I have soooo much football crap on my computer I can't locate half the stuff. But this is from the '04 Pats OFF. Playbook
I've been looking for an hour on my PC for that damn file!
I know it's here somewhere, but the slip-shod way I tag shit is criminal.
I need a keeper.
LOL. I have stuff organized in one big football folder, and sub divided into coaching aides,coaching forms, off playbooks, Def playbooks, and special teams playbooks. Anything else like this gets mixed up in random folders and takes forever to find.
You guys need something like the iTunes playlist!!
just way too much stuff. Folder within Folder all filled with football stuff. From football drills by position to coach's articles, to playbooks, to my game breakdowns. So it takes a while to navigate through all this. Stuff like this I found in a random folder, so when that happens i normally stumble upon it by luck.
in this thread:
A late snap does NOT confer an advantage to the defense as not only can't down linemen see the play clock, but it also gives the offensive linemen a chance to see the defense get set before the snap. This has been confirmed by players on BOTH sides of the ball in interviews over the past couple of years. It is only among the fans that they myth is perpetuated.
D-linemen wear stopwatches so they know. Trust me they know
Cougars suck dick!
What’s to prevent the defensive captain, usually the MLB, who has an upright stance and visual access to the play clock, to yell out loud “Saskatchewan”, indicating that the play clock has driven down to 3 seconds?

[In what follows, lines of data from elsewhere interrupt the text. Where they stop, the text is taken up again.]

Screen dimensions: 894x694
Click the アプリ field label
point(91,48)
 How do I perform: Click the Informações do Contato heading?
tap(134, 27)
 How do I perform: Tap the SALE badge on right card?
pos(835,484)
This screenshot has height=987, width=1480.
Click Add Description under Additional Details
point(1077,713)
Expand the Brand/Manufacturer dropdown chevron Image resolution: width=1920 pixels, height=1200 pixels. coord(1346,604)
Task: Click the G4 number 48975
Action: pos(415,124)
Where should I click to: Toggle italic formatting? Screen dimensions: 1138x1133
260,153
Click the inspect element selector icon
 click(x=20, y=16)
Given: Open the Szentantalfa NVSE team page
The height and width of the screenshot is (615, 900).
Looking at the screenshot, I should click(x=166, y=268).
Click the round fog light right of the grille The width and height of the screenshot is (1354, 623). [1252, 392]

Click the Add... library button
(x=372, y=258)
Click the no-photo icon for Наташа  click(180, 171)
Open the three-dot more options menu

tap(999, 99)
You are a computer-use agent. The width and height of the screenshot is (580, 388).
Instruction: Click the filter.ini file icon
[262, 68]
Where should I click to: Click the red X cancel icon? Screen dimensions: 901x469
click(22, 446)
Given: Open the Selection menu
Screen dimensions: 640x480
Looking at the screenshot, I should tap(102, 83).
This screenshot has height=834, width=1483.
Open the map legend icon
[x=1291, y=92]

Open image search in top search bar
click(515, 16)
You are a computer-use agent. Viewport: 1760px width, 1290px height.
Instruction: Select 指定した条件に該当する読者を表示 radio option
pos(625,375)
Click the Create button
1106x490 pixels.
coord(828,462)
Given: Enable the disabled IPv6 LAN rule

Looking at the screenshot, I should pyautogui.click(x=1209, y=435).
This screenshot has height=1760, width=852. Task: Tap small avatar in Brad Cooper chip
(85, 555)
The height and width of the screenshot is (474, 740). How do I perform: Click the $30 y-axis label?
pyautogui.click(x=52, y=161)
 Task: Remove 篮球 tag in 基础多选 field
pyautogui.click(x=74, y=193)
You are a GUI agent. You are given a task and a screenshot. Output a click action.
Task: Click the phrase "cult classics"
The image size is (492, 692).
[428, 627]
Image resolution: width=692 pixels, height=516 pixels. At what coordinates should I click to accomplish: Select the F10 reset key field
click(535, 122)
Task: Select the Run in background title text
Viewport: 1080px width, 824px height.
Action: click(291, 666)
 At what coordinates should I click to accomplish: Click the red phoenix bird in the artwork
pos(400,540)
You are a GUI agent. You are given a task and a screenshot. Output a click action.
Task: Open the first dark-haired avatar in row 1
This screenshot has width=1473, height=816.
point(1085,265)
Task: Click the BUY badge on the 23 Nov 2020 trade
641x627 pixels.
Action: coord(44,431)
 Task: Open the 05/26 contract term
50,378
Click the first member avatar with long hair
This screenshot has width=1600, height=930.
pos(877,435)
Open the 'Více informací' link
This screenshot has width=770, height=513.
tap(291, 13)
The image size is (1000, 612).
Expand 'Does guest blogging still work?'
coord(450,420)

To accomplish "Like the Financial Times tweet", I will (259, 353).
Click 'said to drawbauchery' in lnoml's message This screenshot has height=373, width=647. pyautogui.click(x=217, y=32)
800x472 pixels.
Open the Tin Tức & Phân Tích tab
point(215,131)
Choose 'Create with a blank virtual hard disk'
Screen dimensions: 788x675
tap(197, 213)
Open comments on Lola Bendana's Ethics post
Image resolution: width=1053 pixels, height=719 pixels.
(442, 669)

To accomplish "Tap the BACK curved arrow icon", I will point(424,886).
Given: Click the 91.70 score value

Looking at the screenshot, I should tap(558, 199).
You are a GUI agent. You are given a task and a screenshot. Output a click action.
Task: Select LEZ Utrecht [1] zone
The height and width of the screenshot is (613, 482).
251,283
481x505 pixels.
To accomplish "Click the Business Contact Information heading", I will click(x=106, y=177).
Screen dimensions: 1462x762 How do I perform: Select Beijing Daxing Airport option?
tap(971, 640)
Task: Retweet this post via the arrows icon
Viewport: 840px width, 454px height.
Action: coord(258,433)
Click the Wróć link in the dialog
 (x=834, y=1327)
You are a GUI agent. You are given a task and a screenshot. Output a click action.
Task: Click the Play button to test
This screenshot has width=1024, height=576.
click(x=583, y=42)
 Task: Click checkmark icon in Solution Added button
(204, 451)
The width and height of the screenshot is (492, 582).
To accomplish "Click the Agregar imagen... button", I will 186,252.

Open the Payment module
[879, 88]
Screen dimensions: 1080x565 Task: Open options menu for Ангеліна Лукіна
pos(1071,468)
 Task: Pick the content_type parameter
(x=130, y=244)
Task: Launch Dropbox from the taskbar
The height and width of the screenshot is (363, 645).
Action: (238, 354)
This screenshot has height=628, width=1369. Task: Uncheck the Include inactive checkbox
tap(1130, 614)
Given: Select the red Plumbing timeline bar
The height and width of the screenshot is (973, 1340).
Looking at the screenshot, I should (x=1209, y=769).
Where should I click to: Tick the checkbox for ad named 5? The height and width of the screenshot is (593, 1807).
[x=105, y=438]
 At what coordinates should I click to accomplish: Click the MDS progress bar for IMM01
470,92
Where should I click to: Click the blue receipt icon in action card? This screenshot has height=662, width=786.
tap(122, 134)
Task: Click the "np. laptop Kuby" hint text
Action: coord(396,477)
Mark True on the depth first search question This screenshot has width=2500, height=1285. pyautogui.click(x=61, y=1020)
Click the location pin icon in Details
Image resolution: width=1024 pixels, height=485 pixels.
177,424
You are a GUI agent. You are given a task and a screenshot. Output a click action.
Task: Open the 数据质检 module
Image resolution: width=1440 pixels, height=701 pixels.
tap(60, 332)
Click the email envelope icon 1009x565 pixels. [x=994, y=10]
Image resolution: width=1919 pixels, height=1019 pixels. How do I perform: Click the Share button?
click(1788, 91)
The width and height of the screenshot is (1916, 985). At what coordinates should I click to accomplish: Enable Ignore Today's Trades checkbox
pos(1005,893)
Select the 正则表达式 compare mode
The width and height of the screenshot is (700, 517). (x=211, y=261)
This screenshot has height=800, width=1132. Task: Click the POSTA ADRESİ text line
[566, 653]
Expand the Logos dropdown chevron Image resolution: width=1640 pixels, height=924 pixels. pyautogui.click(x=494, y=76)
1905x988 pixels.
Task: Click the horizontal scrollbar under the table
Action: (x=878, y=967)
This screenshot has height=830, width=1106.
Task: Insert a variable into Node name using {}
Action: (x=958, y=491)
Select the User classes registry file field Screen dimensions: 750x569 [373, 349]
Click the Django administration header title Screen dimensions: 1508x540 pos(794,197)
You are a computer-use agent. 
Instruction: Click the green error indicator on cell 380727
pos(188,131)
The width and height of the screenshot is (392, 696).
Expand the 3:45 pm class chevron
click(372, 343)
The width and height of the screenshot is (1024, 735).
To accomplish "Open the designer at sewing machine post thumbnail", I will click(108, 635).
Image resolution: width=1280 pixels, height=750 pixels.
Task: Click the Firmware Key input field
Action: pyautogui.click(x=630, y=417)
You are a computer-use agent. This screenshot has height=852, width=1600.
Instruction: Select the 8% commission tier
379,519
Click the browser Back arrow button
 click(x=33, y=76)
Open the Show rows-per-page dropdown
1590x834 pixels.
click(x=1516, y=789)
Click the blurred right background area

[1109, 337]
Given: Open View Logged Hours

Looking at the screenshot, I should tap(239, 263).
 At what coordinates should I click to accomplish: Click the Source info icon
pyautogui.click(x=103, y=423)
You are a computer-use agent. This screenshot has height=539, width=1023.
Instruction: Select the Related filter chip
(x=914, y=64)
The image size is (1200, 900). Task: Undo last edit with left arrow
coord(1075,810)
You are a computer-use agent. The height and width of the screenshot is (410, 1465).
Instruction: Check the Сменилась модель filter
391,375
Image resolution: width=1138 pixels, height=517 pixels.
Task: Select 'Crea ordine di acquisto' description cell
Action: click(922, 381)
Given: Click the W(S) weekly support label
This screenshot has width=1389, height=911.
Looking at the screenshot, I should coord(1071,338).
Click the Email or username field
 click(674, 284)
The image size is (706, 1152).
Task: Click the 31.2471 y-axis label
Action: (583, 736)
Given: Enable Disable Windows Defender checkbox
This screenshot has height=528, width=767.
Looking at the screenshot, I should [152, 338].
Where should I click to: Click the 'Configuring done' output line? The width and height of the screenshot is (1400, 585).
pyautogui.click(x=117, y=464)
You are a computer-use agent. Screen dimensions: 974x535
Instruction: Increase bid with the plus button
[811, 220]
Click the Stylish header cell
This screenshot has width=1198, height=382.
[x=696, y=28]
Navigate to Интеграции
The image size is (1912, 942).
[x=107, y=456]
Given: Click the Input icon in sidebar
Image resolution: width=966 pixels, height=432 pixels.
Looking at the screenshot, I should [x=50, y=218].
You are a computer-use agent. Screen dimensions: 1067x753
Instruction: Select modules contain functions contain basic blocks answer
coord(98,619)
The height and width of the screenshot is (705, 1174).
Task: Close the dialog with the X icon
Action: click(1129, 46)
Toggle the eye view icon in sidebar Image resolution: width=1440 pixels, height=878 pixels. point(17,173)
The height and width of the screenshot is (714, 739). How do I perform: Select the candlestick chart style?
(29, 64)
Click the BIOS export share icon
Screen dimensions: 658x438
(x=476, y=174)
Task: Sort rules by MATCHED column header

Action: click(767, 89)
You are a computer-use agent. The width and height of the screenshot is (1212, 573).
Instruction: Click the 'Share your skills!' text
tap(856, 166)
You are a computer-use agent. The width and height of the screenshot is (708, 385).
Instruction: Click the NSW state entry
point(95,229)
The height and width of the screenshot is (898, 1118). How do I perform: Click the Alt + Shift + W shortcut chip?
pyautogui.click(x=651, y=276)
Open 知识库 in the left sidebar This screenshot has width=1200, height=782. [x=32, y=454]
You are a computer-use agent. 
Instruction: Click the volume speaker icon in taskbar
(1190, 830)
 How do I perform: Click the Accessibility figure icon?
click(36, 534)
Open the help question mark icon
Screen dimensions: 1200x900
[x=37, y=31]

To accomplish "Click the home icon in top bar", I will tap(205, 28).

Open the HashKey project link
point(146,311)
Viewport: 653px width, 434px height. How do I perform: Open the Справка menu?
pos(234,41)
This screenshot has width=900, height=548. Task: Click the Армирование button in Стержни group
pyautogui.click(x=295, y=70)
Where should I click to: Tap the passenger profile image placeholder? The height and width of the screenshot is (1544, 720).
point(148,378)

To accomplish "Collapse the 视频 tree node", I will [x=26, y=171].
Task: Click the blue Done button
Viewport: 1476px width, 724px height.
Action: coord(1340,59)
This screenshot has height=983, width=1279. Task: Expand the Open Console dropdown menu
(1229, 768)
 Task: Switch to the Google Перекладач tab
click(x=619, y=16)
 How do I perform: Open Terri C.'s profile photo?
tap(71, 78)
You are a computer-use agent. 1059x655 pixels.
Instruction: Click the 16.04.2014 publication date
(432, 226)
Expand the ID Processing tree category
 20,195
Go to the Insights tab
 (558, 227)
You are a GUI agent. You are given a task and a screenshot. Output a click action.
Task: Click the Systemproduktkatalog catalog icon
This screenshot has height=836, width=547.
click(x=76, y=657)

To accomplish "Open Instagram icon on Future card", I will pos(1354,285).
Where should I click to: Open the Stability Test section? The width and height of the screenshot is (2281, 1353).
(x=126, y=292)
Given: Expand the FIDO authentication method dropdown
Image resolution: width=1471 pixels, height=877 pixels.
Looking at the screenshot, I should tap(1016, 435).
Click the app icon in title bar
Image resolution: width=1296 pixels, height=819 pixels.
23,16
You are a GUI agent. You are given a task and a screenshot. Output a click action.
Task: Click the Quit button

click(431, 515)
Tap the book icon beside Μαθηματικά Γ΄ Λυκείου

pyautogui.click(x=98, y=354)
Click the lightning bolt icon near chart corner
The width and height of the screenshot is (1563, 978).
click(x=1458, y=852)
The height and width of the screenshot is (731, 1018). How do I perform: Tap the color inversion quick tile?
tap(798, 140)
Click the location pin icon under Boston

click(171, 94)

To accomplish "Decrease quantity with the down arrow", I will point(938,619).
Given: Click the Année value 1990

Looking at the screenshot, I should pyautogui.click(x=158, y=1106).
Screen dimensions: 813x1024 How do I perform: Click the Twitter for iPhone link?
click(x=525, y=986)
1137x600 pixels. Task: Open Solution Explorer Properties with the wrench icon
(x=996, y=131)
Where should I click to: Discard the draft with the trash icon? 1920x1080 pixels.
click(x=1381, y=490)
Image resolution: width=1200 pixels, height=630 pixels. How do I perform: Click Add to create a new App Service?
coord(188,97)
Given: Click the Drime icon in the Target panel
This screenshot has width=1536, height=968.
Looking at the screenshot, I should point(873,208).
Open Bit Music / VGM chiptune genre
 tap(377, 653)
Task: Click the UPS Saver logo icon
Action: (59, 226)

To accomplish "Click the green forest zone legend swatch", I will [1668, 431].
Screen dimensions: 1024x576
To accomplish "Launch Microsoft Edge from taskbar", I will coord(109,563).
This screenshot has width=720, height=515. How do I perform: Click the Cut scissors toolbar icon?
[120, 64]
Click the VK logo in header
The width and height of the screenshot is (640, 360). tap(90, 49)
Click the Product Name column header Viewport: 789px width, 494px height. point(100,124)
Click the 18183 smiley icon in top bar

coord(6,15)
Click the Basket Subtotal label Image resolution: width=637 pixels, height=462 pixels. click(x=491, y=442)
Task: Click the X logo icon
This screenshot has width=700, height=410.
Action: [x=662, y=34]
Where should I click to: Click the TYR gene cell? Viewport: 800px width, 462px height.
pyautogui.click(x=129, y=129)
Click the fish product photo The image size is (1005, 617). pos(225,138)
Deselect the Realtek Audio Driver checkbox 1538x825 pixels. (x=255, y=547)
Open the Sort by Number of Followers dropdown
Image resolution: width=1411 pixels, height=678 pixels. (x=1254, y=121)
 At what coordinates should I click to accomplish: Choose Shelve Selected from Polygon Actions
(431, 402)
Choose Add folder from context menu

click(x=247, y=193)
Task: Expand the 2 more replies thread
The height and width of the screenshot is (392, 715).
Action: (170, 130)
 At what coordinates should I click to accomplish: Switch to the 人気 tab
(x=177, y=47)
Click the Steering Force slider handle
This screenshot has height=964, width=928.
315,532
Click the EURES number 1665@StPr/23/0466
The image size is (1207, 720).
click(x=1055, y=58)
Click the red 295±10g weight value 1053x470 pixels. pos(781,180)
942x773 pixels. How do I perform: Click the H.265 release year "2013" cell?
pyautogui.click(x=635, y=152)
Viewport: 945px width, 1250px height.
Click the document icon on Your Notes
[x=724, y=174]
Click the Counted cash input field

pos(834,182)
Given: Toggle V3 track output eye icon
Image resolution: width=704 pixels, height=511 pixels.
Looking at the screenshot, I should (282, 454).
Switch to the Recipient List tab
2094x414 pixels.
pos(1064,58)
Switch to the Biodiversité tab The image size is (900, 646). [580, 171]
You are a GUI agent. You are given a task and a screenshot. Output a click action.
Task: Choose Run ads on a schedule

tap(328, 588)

Explain to me how Eli is allowed to call “Omaha” while the MLB is not allowed to yell “Saskatchewan”.
but if he's going to start screaming "Saskatchewan" @ 3 seconds, by the time he's finished, the playcock will have expired. But even with a more manageable word, at it will mean is the play will be starting in the next 3 seconds, not sure how much of an advantage that really is.
Great stuff. My judgement was alignment was set,play called (no more audible) and time to get off the LOS.
in this case simply yelled, "three seconds!"
in the Colt game waited for Peyton to have the alignment set and then would call an audible for the front 7.
Don’t know if it’s football legal but anyone of several offensive players might call out “three seconds” when maybe there’s six or seven to go.
Got to have codes…otherwise no James Bond, Da Vinci Codes, etc.
has anyone really thought of how just a minute spilt-second difference between the snap and the defensive move first step can mean a costly false start penalty.
I mean its not like the Middle linebacker has a countdown clock which showns tenths of a second. Knowing that the clock is running down and actually jumping the snap are two different things.
Also most people can tell which direction the call is coming from. So an offensive lineman will have to be a hell of a ventriloquist to get a guy line up in front of him to believe that its someone behind that guy making a call. I'm just saying
How about the QB yells "Marco," and the MLB counters with "Polo!"
And even if the MLB could see the play clock down to the tenth of a second, what's the odds of the ref actually throwing the flag the moment that last tenth runs off?